Article by Mark Travers Ph.D., from Psychology Today
Researchers identify the personality markers found in well-adjusted individuals.
There are hundreds, if not thousands, of traits psychologists use to describe someone’s personality. A person can be gentle, nervous, modest or conscientious. Someone can be demanding, independent, vain or risk-taking.
Which traits are most likely to be found in psychologically “healthy” individuals? A team of researchers led by Weibke Bleidorn of the University of California, Davis attempted to answer this question in a new paper published in the Journal of Personality and Social Psychology. They found that high levels of openness to feelings, positive emotions, and straightforwardness, combined with low levels of neuroticism, were most indicative of a healthy personality.

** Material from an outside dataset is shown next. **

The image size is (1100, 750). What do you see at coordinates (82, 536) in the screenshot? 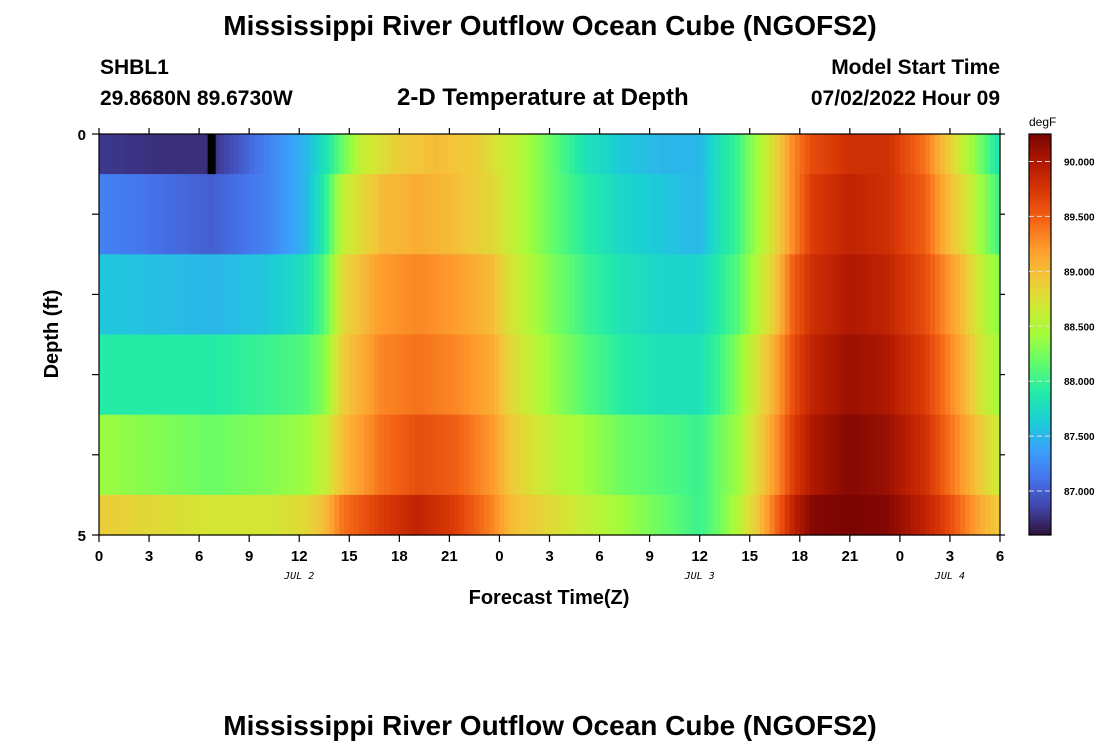
I see `y-tick-label: 5` at bounding box center [82, 536].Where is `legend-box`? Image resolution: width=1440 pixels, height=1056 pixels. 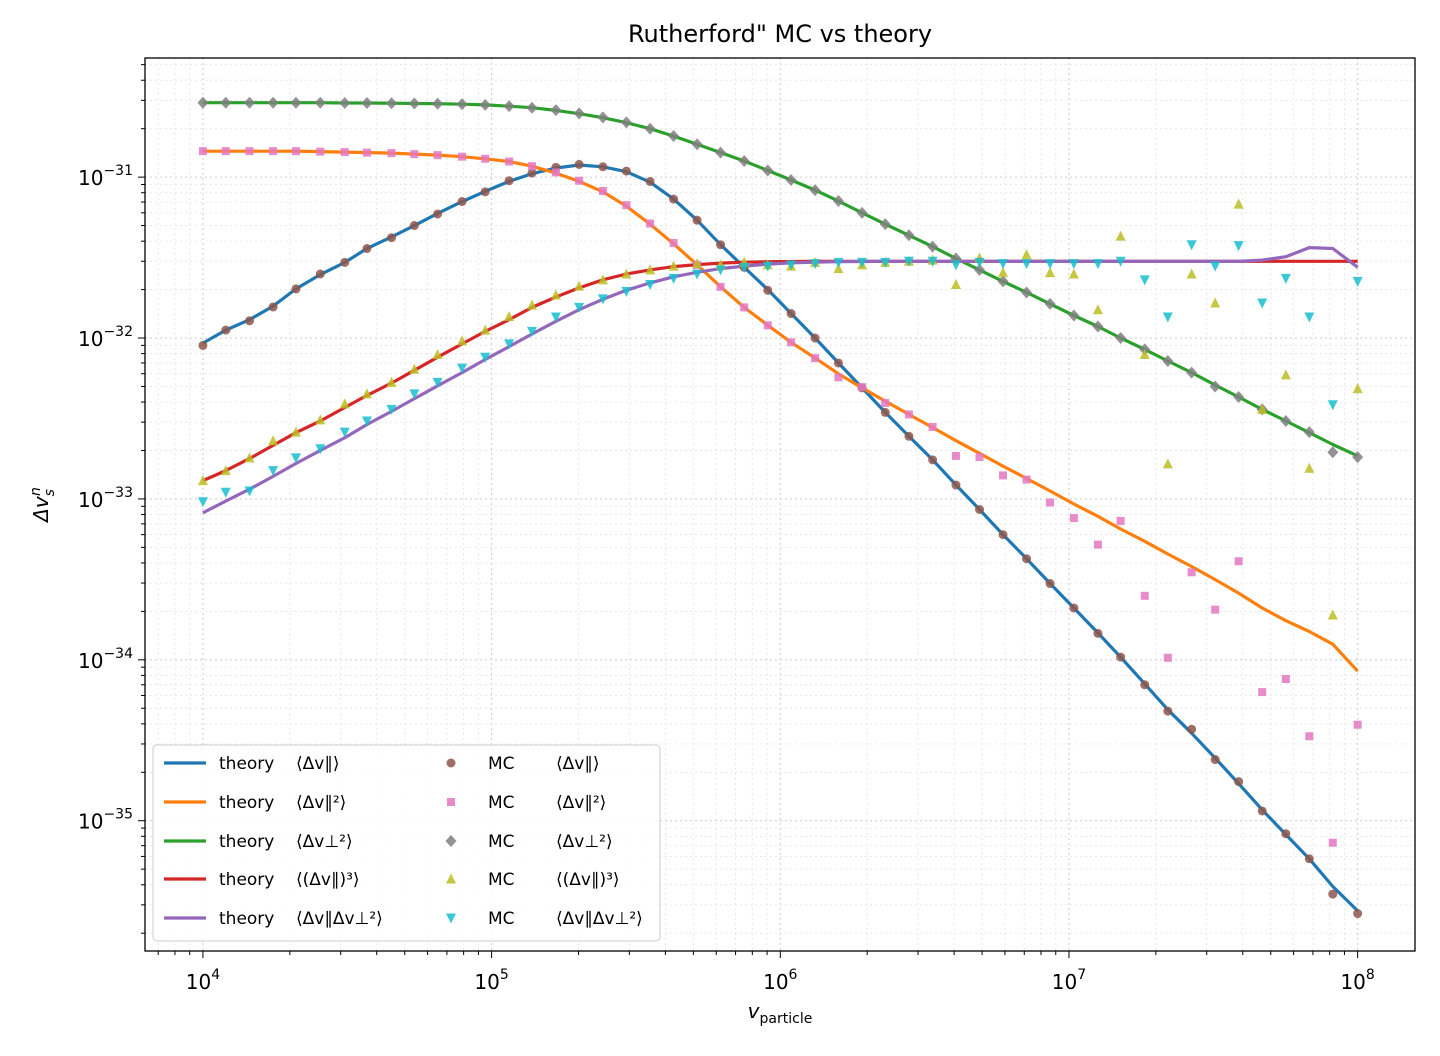
legend-box is located at coordinates (406, 843).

“Scholars have been interested in characterizing a healthy personality prototype since the beginning of the scientific study of personality,” states Bleidorn and her team. “The father of modern personality trait theory, Gordon Allport, distinguished the ‘mature person’ based on their intentional pursuit of long-term goals. […] Erik Erikson famously claimed that Sigmund Freud described the healthy person as someone who can love and work.”
Bleidorn and her team added a contemporary twist to this age-old question. In their first study, they recruited 137 personality experts to rate which of 30 commonly-used personality traits would appear in psychologically stable individuals. They found that experts rated openness to feelings, warmth, positivity, and straightforwardness as the traits most likely to appear in well-adjusted individuals. Hostility, depressiveness, vulnerability, and anxiousness, on the other hand, were rated as least likely to be found in well-adjusted individuals.

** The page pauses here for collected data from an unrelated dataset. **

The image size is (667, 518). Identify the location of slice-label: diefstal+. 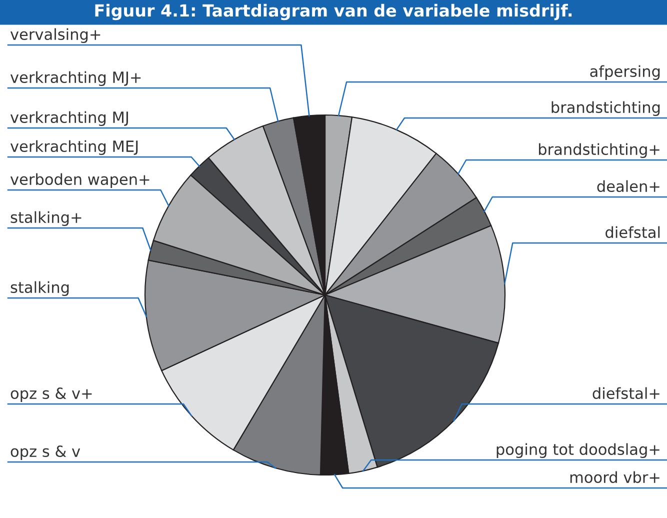
(626, 394).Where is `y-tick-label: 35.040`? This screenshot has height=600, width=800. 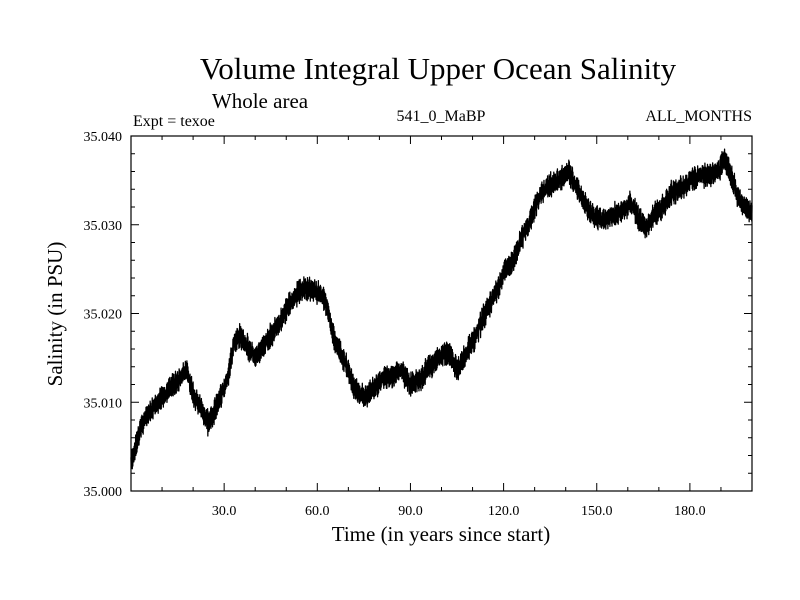
y-tick-label: 35.040 is located at coordinates (104, 138). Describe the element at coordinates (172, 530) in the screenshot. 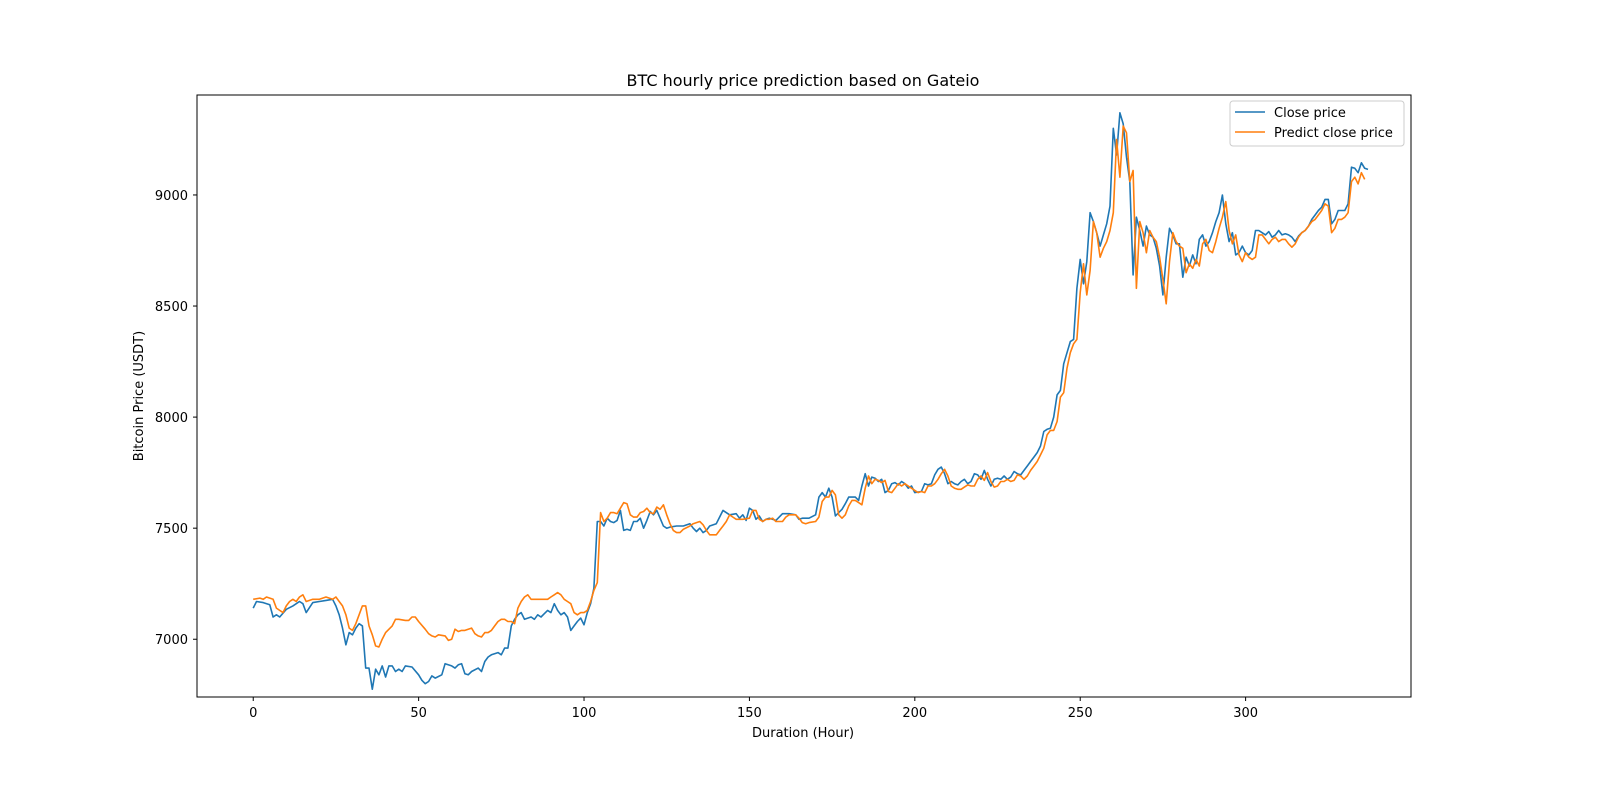

I see `y-tick-label: 7500` at that location.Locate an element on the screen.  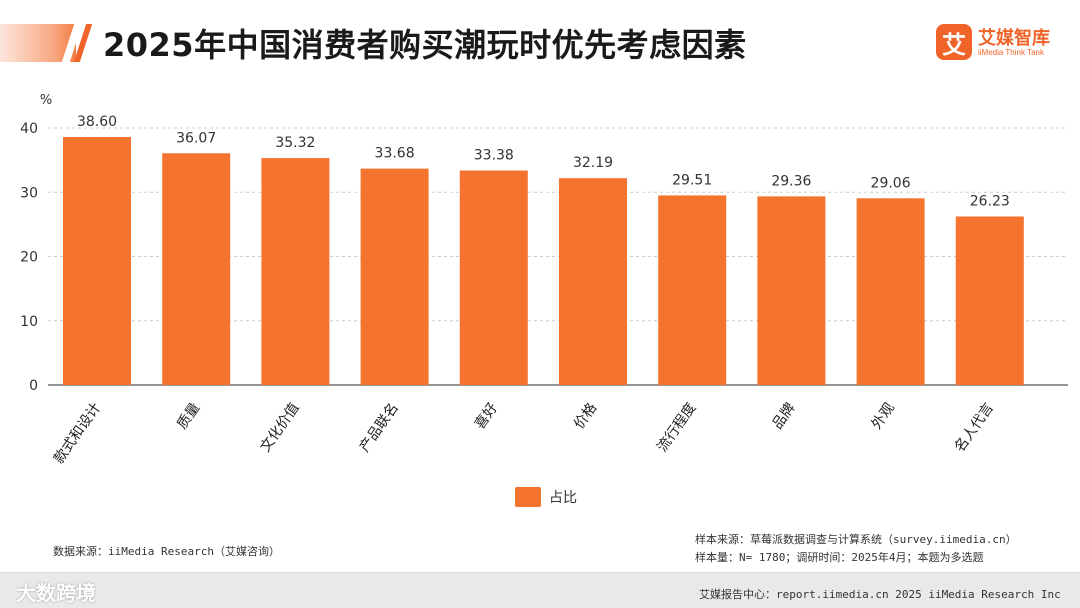
x-tick-label: 款式和设计 is located at coordinates (78, 434).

Below is the full list of personality traits, ranked high to low on their likelihood of describing a psychologically “healthy” individual:
- Openness to Feelings
- Warmth
- Positive Emotions
- Straightforwardness
- Competence
- Altruism
- Activity
- Openness to Values
- Tender-Mindedness
- Dutifulness
- Gregariousness
- Self-Discipline
- Order
- Achievement
- Deliberation
- Openness to Aesthetics
- Assertiveness
- Trust
- Compliance
- Openness to Ideas
- Modesty
- Openness to Fantasy
- Excitement-Seeking
- Openness to Actions
- Self-consciousness
- Impulsivity
- Anxiousness
- Vulnerability
- Depressiveness
- Hostility
Next, the researchers repeated this exercise with a group of undergraduate students. They found a high degree of consistency between the ratings of the personality experts and the undergraduates, suggesting that the personality traits associated with psychological health can be identified by laypeople and experts alike.

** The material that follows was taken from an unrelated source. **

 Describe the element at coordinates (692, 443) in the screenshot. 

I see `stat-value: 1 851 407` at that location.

The researchers then put their profile of the psychologically “healthy” individual to the test. They did this by measuring how well their “healthy” profile lined up with other psychological dimensions such as well-being, self-esteem, aggression, and narcissism. Examining survey responses from over 3,000 individuals, they found support for their predictions: Psychologically healthy individuals scored higher on psychological dimensions associated with superior psychological functioning (e.g., self-esteem, self-concept clarity, and optimism) and lower on dimensions associated with psychological dysfunction (e.g., exploitativeness, aggression, and antisocial behavior).
The authors conclude, “Similar to Carl Rogers’ portrayal of the ‘fully functioning’ person, the psychologically healthy person can be characterized as being capable to experience and express emotions, straightforward, warm, friendly, genuine, confident in their own abilities, emotionally stable, and fairly resilient to stress. […] This research integrates a number of historical threads in the literature on optimal human personality configurations and provides a practical means for future research on this important and interesting topic.”
References
Bleidorn, W., Hopwood, C. J., Ackerman, R. A., Witt, E. A., Kandler, C., Riemann, R., … & Donnellan, M. B. (2020). The healthy personality from a basic trait perspective. Journal of personality and social psychology, 118(6), 1207.